While everyone else was making activewear more technical, she made it more human. While others were making fitness more intense, she made it more accessible. While competitors were building brands around achievement, she built a brand around enjoyment.
The lesson extends far beyond fashion: the biggest opportunities often exist in humanizing industries that have become too focused on optimization and not focused enough on actual human experience.
Haney didn't just build a successful activewear brand. She demonstrated that business success and cultural kindness aren't mutually exclusive, and that sometimes, being radically gentle is the most disruptive thing you can do.

On returning to Outdoor Voices:
Zach Nadler: How have the last few months been since coming back to Outdoor Voices?

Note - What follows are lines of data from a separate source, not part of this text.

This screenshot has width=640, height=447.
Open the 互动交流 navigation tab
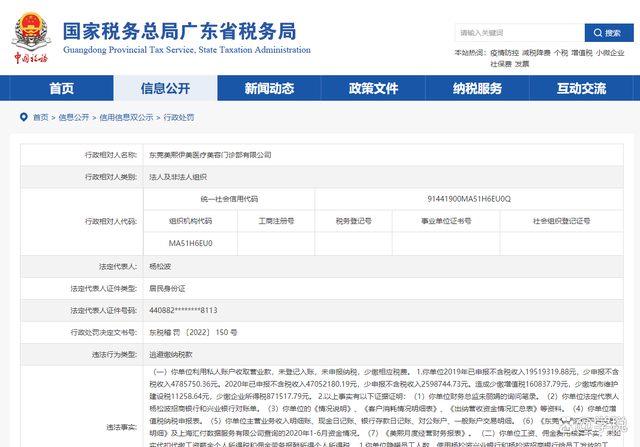(x=579, y=89)
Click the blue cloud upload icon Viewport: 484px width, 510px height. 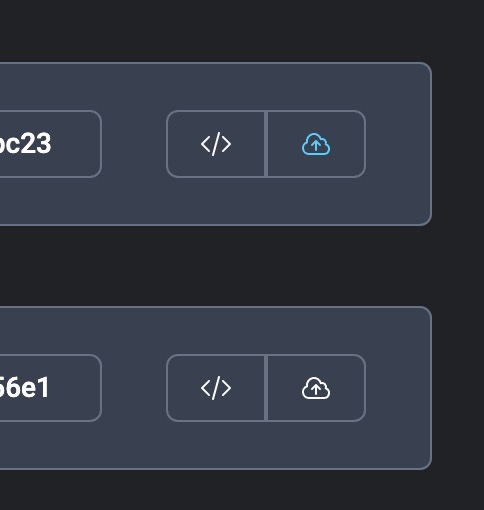[x=316, y=144]
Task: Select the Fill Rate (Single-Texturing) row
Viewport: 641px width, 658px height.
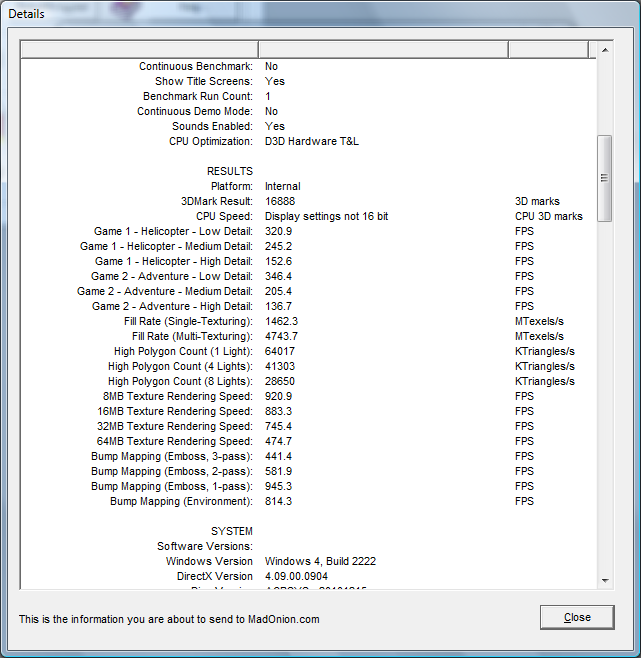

Ty Haney: Honestly, it's been overwhelming in the best way. The response has been really emotional. People are deeply connected to OV—it's been amazing to see how happy everyone is to see it come back to life.
On building real community:
Zach Nadler: That word "community" gets thrown around a lot now. How do you think about actually creating one versus just talking about it?
Ty Haney: I think of it as creating a recipe for obsession. It's not just about bringing people in—it's about giving them a reason to stick around. "Community" is really just a more inspiring way to say loyalty. The idea is the same, but the energy is different—it's fun, it's human, it's about shared passion.
On the future of wellness:
Zach Nadler: If you could redesign how we think about wellness, work, and technology, what would that look like?
Ty Haney: I still come back to a phrase we used early on: Free fitness from performance. It's about bringing joy and fun back to movement—doing it for the feeling, not the metrics. That idea still feels fresh because not many people have truly taken up that lane. So that's where we're heading: inspiring movement through joy, not pressure.